13. Les requérants au principal dans l’affaire C‑686/22, les époux M.S. et S.S., nés en 1965 et en 1971, sont entrés sur le territoire allemand, respectivement, en 1981 et 1989. Ils ont acquis la nationalité allemande par naturalisation le 10 juin 1999 et la nationalité turque leur a par la suite été retirée.

14. Lorsqu’ils ont sollicité le retrait de leur nationalité turque afin de remplir l’une des conditions nécessaires pour la naturalisation allemande, M.S. et S.S. ont en même temps demandé aux autorités turques leur réintégration dans la nationalité turque, une fois que la nationalité allemande leur aurait été accordée. Ils avaient été conseillés au regard de la législation allemande alors applicable en ce sens qu’ils pouvaient recouvrer la nationalité turque sans perdre pour autant la nationalité allemande. Ils ont présenté à cet égard un extrait du registre d’état civil turc indiquant qu’ils avaient recouvré la nationalité turque le 9 août 1999 en vertu d’une décision du Conseil des ministres.

15. Le 19 décembre 2017, M.S. et S.S. ont demandé à la ville de Krefeld (Allemagne) de constater qu’ils détenaient la nationalité allemande. Bien que la ville de Krefeld leur ait délivré, le 24 août 2018, un titre de nationalité, elle a argué de l’absence de numéro de la décision du Conseil des ministres figurant au registre d’état civil turc pour reprendre la procédure.
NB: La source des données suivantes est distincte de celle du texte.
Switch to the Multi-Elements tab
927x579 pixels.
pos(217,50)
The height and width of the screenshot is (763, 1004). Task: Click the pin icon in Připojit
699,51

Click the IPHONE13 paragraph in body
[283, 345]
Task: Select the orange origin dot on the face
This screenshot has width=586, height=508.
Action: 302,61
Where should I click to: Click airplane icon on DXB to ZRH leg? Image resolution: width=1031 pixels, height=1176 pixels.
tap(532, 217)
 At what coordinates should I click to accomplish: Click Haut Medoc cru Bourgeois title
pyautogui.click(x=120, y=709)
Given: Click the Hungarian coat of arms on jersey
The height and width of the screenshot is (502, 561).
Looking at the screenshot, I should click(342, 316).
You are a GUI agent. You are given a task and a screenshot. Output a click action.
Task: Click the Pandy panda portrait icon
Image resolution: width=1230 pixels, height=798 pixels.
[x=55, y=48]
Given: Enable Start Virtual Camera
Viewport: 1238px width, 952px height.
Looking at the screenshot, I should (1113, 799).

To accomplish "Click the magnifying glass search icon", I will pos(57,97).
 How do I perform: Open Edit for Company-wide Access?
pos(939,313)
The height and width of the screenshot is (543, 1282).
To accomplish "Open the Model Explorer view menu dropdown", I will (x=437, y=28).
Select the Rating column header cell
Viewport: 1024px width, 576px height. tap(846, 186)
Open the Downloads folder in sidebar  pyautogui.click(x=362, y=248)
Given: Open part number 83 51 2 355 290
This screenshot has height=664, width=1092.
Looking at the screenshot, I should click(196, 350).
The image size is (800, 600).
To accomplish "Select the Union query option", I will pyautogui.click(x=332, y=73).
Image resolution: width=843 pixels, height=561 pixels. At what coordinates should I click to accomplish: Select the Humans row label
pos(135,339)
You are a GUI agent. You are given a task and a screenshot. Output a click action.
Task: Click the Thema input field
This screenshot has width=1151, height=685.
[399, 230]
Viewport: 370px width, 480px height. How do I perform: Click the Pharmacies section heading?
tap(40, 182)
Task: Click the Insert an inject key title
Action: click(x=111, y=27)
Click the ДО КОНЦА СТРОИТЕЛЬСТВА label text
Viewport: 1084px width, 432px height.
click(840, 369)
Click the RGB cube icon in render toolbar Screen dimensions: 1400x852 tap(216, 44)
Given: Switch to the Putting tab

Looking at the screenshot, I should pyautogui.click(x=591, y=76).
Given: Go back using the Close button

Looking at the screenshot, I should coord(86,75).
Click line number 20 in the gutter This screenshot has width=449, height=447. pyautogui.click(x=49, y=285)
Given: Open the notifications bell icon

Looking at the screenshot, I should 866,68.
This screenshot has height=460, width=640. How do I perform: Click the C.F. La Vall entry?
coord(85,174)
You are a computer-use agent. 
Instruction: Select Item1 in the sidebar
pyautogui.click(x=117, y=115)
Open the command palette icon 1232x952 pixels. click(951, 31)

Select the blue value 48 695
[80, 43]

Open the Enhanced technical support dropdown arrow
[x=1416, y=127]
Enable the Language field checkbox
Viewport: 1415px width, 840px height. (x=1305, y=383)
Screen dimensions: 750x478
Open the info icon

16. Par arrêtés de police administrative (7), les défenderesses au principal ont constaté, conformément à l’article 30, paragraphe 1, du StAG, que S.Ö., M.Ö., N.Ö., M.S. et S.S. (ci-après, ensemble, les « requérants au principal ») n’avaient plus la nationalité allemande (8). En effet, elles ont considéré que la réintégration dans la nationalité turque avait eu lieu après le 1er janvier 2000 et avait entraîné une perte automatique de la nationalité allemande, conformément à l’article 17, paragraphe 1, point 2, et à l’article 25, paragraphe 1, première phrase, du StAG. Tel n’aurait pas été le cas si cette réintégration avait eu lieu avant le 31 décembre 1999, l’article 25, paragraphe 1, première phrase, du Reichs – und Staatsangehörigkeitsgesetz (loi sur la nationalité), du 22 juillet 1913 (ci-après le « RuStAG ») (9), qui était précédemment applicable, prévoyant que la perte de la nationalité allemande n’intervenait que pour les allemands résidant à l’étranger. Cependant, les requérants au principal n’auraient pas démontré une réintégration dans la nationalité turque avant le 1er janvier 2000.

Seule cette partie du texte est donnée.